Exercises
- A) Please answer these questions from the Coca-Cola article:
(i) On what date was Matthew Whitley fired?
(ii) Under which section of the Sarbanes-Oxley Act did Whitley file for whistle-blower protection?
(iii) On what date did President Bush sign the Sarbanes-Oxley Act into law?
- B) Write the next part of the Coca-Cola article, picking up after its last sentence.

Source extract

Coca Cola: Is It "the Real Thing"? Most of us think about the Coca-Cola Company in a positive light because it continues to bring us what is arguably the tastiest soft drink around. One would expect that a company that describes itself on its website as "a company that exists to benefit and refresh everyone it touches" and has been so successful for years would have a corporate culture and code of ethics that matches this image. However, a closer look at the Coca-Cola Company, its corporate culture and allegations of corruption paint a less than rosy picture of the soft drink leader. A Coca-Cola employee named Matthew Whitley made a splash when he was fired on March 26, 2003 and then sued the Coca-Cola company a couple of months later for the large sum of forty five million on the grounds that he had been fired in retaliation for raising concerns about accounting fraud and other misconduct. He was fired just five days after sending his allegations to the company's top lawyer.

When Coke balked, Whitley turned for relief to a new legislation: the Sarbanes-Oxley Act of 2002. He filed for whistle-blower protection under the act's section 806 provisions and initiated federal investigations into the Coca-Cola Company. In the past couple of years, the corporate world has been rocked by scandals occurring in well-known companies such as Enron and World Com. These blatant examples of fraudulent financial reporting and related corporate corruption created the necessity for more stringent and comprehensive laws and punishments to avoid such corporate scandals in the future. On July 30, 2002 President Bush signed into law the Sarbanes-Oxley Act of 2002. The law was enacted to bolster public confidence in our nation's capital markets.

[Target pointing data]
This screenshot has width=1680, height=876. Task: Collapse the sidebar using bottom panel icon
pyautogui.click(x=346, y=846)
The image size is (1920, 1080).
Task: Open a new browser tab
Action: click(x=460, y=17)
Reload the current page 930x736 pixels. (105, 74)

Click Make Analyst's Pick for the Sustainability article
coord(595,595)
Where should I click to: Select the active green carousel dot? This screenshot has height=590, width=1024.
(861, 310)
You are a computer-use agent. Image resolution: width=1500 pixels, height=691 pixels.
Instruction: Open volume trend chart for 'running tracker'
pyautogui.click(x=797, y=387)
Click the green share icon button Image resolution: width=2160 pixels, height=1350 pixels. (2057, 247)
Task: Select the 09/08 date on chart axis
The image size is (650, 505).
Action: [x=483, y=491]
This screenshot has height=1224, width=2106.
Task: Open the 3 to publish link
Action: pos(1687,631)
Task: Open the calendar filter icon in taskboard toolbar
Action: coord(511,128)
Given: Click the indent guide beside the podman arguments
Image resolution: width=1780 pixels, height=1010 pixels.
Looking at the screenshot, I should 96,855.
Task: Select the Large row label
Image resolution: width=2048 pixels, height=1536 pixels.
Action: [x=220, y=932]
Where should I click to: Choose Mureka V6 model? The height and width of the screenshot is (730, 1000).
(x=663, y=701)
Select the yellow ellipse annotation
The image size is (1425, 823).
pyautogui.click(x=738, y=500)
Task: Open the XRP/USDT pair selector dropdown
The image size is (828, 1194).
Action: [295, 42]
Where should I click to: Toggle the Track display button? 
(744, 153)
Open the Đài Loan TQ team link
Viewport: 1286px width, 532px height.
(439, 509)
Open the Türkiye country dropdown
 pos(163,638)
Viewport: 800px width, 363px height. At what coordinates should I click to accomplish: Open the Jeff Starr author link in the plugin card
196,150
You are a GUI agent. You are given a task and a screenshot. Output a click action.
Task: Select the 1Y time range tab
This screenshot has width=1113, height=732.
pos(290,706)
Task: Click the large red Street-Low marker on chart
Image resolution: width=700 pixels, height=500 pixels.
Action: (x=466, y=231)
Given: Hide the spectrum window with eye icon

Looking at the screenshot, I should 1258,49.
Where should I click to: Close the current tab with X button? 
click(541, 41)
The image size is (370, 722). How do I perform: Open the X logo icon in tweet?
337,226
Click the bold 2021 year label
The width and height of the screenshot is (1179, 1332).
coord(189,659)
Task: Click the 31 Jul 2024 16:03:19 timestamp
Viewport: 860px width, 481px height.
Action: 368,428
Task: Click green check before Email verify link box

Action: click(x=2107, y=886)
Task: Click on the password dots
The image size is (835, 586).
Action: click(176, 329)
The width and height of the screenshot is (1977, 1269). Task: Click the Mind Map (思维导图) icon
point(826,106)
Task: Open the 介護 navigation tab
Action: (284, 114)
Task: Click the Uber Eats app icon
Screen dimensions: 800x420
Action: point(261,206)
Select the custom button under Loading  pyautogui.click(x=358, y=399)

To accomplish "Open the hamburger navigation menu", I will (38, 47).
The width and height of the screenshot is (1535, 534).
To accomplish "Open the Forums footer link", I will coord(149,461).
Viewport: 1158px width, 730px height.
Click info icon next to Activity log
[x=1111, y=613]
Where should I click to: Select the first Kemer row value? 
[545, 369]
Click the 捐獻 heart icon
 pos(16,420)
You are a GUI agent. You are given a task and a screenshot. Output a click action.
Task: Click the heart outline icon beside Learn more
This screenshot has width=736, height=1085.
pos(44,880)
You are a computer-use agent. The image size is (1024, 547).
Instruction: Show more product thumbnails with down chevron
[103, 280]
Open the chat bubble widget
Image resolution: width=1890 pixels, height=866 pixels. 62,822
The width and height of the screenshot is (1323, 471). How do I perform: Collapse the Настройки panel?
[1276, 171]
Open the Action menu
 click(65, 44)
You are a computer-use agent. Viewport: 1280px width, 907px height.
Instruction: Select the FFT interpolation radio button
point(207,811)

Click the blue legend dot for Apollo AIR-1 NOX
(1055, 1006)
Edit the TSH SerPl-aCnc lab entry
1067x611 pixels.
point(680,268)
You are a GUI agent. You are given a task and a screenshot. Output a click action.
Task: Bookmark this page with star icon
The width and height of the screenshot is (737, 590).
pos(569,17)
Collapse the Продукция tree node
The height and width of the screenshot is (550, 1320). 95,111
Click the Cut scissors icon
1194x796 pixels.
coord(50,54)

Answers for this exercise
- A)
(i) March 26, 2003
(ii) Section 806
(iii) July 30, 2002

- B)
It imposes new reporting requirements and significant penalties for non-compliance on public companies and their executives, directors, attorneys, auditors and securities analysts. In my opinion, one of the significant provisions of the Act, that covers companies registered under section 12 of the Securities and Exchange Act of 1934, provides federal protection for "whistle blowers". The Act requires that companies covered in the Sarbanes-Oxley Act should encourage employees to come forward and provide management with information regarding potential corporate fraud. It also specifically prohibits employers from retaliating against employees who provide such information. This Act was passed as a result of Enron's attempted retaliation against Sherry Watkins who blew the whistle on the company. It's purpose seems to be to enable ethical employees help keep management abreast of unsavory activities that will in the long run not only harm employees, stockholders and other stakeholders, but as past experience has shown will often lead to the demise of the company.

I will focus on this aspect of the Sarbanes-Oxley Act and how it relates to the case brought against the Coca-Cola Company by one of its employees, and also refer to section 301, relating to new rules about audit committees. Attitudes toward whistle-blowing have evolved over the past 50 years in corporate America, from the early days when loyalty to the company was the ruling norm to the present time when public outrage about corporate misconduct has created a more comfortable climate for whistle-blowing. Prior to the 1960's, corporations had total control over employee policies and could fire an employee at will, even for no reason. Employees were expected to be loyal to their organizations at all costs. Therefore, in that era, more often than not problems were concealed rather than solved.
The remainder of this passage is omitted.